>> start Data to use
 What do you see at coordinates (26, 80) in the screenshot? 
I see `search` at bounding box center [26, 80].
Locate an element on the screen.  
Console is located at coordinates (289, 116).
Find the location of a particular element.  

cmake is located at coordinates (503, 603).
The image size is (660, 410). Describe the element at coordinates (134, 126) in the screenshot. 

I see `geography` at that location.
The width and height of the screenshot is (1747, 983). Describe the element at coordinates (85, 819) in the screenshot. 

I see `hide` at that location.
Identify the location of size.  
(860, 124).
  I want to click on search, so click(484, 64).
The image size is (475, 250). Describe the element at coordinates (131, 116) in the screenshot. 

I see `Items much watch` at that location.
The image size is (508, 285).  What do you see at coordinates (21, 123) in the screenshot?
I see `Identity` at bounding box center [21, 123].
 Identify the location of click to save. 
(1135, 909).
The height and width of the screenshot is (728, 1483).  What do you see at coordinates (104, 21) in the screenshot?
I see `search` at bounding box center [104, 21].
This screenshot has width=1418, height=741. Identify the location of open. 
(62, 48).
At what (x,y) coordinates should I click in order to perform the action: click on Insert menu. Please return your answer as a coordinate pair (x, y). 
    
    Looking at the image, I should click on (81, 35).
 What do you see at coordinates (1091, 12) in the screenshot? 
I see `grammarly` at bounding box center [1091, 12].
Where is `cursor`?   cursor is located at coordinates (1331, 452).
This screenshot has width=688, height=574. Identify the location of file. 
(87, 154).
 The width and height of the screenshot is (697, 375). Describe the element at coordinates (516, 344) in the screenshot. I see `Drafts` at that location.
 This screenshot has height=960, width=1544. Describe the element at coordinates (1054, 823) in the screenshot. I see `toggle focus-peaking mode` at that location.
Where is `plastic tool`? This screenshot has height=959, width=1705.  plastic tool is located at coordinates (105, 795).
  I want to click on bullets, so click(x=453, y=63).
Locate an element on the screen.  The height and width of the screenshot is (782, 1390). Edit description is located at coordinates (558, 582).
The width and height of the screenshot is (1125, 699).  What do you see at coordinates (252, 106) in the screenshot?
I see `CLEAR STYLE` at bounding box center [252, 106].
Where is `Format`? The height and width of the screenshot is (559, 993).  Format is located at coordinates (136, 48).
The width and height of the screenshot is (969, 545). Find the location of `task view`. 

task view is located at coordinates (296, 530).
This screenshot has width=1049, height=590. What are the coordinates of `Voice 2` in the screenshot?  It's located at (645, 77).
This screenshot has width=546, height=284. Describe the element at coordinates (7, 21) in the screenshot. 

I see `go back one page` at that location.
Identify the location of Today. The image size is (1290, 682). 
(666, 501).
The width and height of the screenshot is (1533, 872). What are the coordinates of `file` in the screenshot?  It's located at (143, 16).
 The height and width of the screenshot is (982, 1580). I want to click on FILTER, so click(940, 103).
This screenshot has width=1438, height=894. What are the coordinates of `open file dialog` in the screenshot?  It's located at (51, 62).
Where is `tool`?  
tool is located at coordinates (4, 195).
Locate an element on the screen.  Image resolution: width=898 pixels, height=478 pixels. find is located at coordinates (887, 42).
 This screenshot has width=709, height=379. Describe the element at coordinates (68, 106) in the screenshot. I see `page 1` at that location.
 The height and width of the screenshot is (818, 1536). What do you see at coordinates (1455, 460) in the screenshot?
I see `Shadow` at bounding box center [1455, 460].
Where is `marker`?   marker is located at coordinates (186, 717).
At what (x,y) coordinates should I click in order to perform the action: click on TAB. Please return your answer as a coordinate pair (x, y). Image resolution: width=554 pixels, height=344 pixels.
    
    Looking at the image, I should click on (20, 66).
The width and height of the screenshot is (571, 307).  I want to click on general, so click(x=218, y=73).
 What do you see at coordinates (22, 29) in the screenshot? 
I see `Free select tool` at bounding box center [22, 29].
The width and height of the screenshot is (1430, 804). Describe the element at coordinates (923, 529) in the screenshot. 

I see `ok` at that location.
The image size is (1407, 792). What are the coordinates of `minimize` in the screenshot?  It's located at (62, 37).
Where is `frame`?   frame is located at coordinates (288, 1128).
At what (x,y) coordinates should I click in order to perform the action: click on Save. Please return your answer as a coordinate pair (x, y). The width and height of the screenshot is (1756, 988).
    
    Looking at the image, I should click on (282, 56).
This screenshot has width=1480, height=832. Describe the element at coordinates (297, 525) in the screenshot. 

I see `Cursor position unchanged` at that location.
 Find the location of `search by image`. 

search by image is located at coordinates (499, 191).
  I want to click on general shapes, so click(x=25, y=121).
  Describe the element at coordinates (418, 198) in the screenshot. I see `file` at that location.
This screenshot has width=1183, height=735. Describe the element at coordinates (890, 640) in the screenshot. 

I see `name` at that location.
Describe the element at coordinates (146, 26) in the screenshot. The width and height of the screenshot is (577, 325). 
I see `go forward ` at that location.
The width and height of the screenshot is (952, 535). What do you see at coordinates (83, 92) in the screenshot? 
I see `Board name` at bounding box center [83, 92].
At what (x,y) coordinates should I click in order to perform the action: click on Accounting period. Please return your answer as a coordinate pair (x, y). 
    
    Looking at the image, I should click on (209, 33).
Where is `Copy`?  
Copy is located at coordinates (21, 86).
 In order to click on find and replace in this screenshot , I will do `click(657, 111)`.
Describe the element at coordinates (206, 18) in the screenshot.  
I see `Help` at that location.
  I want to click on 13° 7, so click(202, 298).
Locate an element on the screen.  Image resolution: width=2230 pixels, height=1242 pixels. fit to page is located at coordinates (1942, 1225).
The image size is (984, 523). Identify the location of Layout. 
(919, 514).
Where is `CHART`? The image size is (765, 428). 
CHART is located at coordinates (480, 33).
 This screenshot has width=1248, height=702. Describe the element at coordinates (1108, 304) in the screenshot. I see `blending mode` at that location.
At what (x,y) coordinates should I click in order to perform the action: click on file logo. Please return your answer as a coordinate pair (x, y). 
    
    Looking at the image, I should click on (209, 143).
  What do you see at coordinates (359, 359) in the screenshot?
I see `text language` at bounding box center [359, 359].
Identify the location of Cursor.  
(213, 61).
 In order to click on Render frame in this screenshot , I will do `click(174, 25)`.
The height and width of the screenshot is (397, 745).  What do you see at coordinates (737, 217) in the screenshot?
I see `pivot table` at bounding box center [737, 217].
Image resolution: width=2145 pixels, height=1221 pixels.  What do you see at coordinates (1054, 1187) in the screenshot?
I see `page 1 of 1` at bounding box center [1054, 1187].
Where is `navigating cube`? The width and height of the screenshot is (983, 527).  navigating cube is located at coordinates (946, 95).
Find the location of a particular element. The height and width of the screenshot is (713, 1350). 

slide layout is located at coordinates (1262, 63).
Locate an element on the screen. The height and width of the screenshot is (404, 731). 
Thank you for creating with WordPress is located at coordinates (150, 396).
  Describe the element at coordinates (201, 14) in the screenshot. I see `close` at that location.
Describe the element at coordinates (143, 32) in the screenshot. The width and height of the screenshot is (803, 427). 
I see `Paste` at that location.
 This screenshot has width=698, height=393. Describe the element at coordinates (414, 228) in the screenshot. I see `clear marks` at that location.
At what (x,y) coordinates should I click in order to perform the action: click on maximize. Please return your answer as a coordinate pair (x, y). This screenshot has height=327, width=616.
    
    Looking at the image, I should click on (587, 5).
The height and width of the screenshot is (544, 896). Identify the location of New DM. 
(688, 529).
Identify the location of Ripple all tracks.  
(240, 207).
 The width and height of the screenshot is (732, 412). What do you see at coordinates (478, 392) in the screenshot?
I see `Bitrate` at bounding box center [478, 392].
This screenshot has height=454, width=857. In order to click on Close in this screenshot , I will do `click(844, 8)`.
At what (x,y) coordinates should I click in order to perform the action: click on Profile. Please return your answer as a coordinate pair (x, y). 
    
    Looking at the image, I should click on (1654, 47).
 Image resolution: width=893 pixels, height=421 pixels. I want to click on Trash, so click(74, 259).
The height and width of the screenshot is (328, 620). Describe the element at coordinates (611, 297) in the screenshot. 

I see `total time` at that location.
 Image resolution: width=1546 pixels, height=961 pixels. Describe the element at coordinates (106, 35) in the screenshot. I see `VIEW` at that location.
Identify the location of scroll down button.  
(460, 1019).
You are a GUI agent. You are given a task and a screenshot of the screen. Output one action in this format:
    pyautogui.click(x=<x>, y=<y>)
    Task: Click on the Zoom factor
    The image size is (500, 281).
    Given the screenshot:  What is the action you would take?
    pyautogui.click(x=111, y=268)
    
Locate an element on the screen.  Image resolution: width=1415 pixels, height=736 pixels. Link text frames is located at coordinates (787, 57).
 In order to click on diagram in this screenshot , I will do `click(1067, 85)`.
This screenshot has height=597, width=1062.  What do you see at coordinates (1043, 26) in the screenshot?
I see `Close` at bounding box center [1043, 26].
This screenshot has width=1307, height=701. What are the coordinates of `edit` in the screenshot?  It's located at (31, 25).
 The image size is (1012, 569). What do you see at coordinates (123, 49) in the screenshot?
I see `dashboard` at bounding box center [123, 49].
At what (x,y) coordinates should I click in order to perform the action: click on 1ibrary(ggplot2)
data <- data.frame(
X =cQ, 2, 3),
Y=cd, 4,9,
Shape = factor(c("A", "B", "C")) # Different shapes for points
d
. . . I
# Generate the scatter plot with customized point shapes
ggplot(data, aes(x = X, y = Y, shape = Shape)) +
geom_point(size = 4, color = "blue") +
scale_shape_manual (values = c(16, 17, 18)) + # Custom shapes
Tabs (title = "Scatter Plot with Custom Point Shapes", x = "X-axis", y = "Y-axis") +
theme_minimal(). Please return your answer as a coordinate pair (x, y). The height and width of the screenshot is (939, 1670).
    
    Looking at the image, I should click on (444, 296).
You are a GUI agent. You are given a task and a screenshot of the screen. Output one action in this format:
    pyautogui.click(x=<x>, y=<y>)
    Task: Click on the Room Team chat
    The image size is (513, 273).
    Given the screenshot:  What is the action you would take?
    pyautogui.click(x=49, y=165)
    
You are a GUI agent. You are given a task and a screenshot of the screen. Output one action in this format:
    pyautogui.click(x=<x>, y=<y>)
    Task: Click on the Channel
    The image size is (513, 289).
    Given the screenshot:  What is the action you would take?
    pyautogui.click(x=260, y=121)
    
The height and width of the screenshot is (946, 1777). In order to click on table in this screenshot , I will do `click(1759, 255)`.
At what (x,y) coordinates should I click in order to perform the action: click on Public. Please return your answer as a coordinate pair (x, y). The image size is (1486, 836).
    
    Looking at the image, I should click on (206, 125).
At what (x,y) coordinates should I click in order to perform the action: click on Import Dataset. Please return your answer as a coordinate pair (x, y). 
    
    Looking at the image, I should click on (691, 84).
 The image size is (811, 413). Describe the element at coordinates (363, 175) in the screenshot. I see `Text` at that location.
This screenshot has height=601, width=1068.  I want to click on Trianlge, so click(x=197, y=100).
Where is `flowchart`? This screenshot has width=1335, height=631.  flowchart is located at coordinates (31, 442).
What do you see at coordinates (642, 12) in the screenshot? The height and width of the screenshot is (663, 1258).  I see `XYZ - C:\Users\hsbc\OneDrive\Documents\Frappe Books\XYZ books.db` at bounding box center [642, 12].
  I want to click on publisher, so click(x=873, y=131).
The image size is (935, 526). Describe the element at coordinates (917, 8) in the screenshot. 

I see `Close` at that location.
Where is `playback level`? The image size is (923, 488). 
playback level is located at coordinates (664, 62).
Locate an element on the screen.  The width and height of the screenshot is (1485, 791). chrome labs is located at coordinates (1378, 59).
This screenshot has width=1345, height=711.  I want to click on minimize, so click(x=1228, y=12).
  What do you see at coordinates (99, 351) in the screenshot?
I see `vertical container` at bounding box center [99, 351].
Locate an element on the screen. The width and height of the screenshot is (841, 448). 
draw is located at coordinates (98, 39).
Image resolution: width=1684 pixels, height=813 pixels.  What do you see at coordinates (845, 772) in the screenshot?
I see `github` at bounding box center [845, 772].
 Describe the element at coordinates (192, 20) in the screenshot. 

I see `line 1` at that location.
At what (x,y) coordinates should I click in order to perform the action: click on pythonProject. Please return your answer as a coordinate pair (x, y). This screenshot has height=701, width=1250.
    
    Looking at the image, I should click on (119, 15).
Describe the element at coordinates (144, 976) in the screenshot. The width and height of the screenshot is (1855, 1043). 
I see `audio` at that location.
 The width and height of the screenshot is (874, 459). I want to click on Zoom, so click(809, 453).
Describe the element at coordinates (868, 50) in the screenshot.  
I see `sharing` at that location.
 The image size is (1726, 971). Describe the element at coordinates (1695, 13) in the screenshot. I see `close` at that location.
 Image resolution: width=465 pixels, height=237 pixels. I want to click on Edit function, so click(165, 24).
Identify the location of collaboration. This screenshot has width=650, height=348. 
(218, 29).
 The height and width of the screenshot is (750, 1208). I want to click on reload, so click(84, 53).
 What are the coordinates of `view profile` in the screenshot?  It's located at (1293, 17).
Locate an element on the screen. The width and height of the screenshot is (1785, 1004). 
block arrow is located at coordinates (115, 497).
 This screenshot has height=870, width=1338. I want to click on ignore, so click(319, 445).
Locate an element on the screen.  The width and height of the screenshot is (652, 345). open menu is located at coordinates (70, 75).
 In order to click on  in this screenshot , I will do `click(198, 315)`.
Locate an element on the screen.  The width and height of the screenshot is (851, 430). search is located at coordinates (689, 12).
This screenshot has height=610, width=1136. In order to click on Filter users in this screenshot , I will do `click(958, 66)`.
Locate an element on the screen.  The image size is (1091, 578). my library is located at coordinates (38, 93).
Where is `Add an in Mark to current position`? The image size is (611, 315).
>> end Data to use
What you should do:
Give the items from the line containing "This screenshot has height=601, width=1068." through the line containing "center [99, 351]." as a Markdown table with the columns Row and Line, omitting blank lines.

Solution to this problem:
| Row | Line |
|---|---|
| 1 | This screenshot has height=601, width=1068.  I want to click on Trianlge, so click(x=197, y=100). |
| 2 | Where is `flowchart`? This screenshot has width=1335, height=631.  flowchart is located at coordinates (31, 442). |
| 3 | What do you see at coordinates (642, 12) in the screenshot? The height and width of the screenshot is (663, 1258).  I see `XYZ - C:\Users\hsbc\OneDrive\Documents\Frappe Books\XYZ books.db` at bounding box center [642, 12]. |
| 4 |   I want to click on publisher, so click(x=873, y=131). |
| 5 | The image size is (935, 526). Describe the element at coordinates (917, 8) in the screenshot.  |
| 6 | I see `Close` at that location. |
| 7 | Where is `playback level`? The image size is (923, 488).  |
| 8 | playback level is located at coordinates (664, 62). |
| 9 | Locate an element on the screen.  The width and height of the screenshot is (1485, 791). chrome labs is located at coordinates (1378, 59). |
| 10 | This screenshot has width=1345, height=711.  I want to click on minimize, so click(x=1228, y=12). |
| 11 |   What do you see at coordinates (99, 351) in the screenshot? |
| 12 | I see `vertical container` at bounding box center [99, 351]. |